Maternal Genetic Variants of IL4/IL13 Pathway Genes on IgE With "Western or Eastern Environments/Lifestyles".
10.4168/aair.2014.6.4.350
- Author:
Guicheng ZHANG
1
;
Siew Kim KHOO
;
J Mika MAKELA
;
Pierre CANDELARIA
;
M Catherine HAYDEN
;
Leena VON HERTZEN
;
Tiina LAATIKAINEN
;
Erkki VARTIAINEN
;
Jack GOLDBLATT
;
Tari HAAHTELA
;
N Peter LESOUEF
Author Information
1. School of Paediatrics and Child Health, University of Western Australia, Australia. Guicheng.zhang@uwa.edu.au
- Publication Type:Original Article
- Keywords:
Allergy;
IgE;
IL-4;
IL-13;
maternal genetic effects
- MeSH:
Alleles;
Child;
Genotype;
Heterozygote;
Homozygote;
Humans;
Hypersensitivity;
Immunoglobulin E*;
Interleukin-13;
Interleukin-4;
Mothers;
Polymorphism, Single Nucleotide
- From:Allergy, Asthma & Immunology Research
2014;6(4):350-356
- CountryRepublic of Korea
- Language:English
-
Abstract:
PURPOSE: We investigated maternal genetic effects of four IL-4/IL-13 pathway genes as well as their interactions with the "Western or Eastern lifestyles/environments" on IgE in Karelian children.
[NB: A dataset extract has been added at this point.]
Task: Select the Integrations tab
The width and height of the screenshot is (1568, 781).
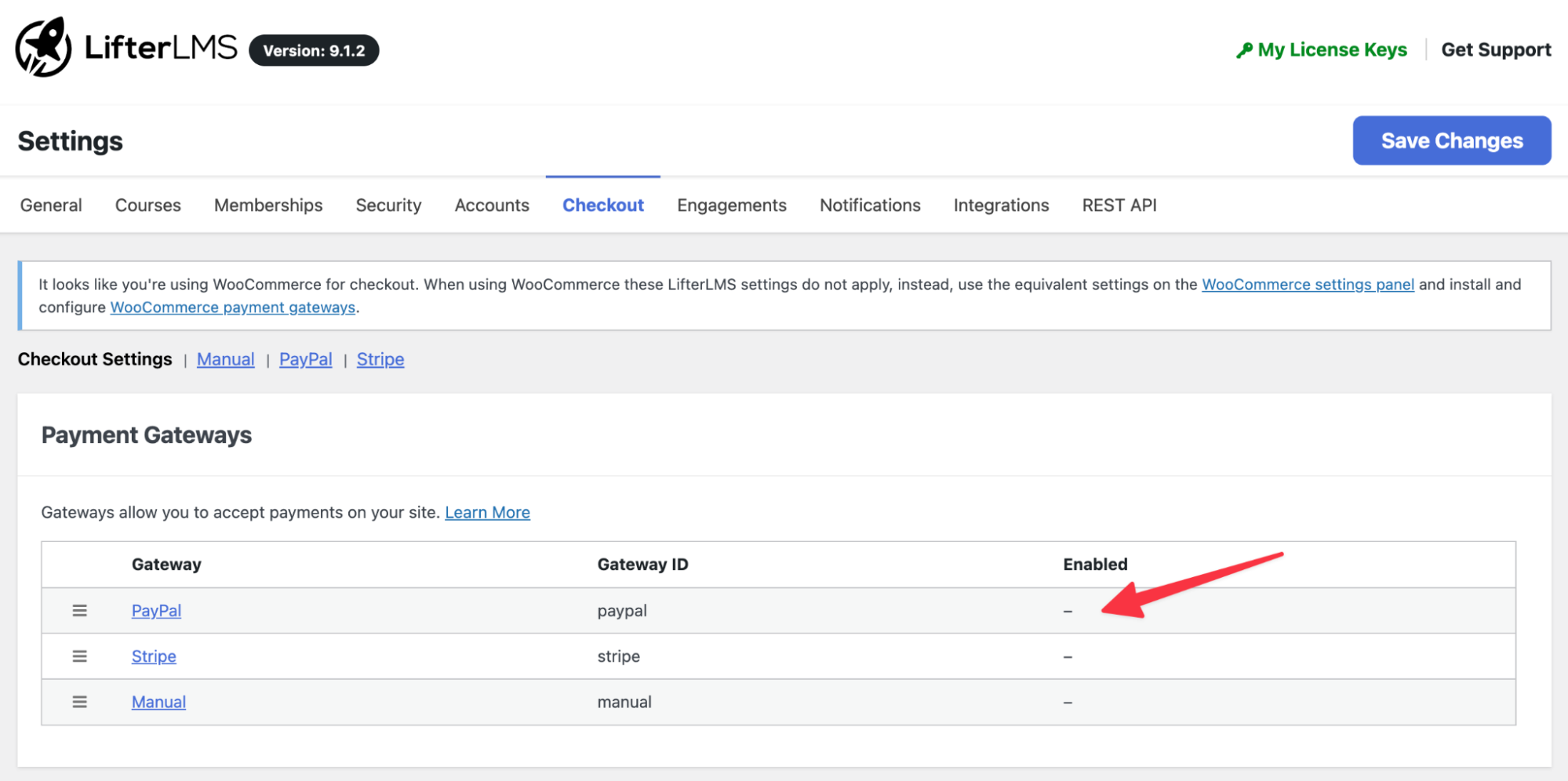Action: pos(1001,205)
METHODS: This study included 609 children and their mothers. Total IgE levels in children and mothers were measured and 10 single nucleotide polymorphisms (SNPs) in IL-4, IL-4Ra, IL-13, and STAT6 were genotyped in mothers and their children. RESULTS: The maternal G allele of IL-13 130 (rs20541) was significantly (P=0.001) associated with decreased IgE in children in the Karelian population (Pooling Finnish and Russian children), as well as in Finnish (P=0.030) and Russian children (P=0.018). The IgE levels were significantly (P=0.001) higher in Russian children whose mothers were homozygous for the G allele of the IL-4Ra 50 (rs1805010) SNP than that in Russian children of mothers who were AG heterozygotes or AA homozygotes. After accounting for children's genotypes, we observed interactive effects on children's IgE for maternal IL-13 130 genotypes (P=0.014) and maternal IL-4Ra 50 genotypes (P=0.0003) with "Western or Eastern" lifestyles/environments. With the adjustment for multiple comparisons using a false discovery rate (FDR) of 0.05, the interactive effect of the maternal IL-4Ra50 SNP was significant. CONCLUSION: Maternal genetic variants in IL-4/IL-13 pathway genes, such as IL-13 130 and IL-4Ra50, influenced IgE levels in school children that were independent of the children's genetic effects. These effects differ in "Western or Eastern" environments.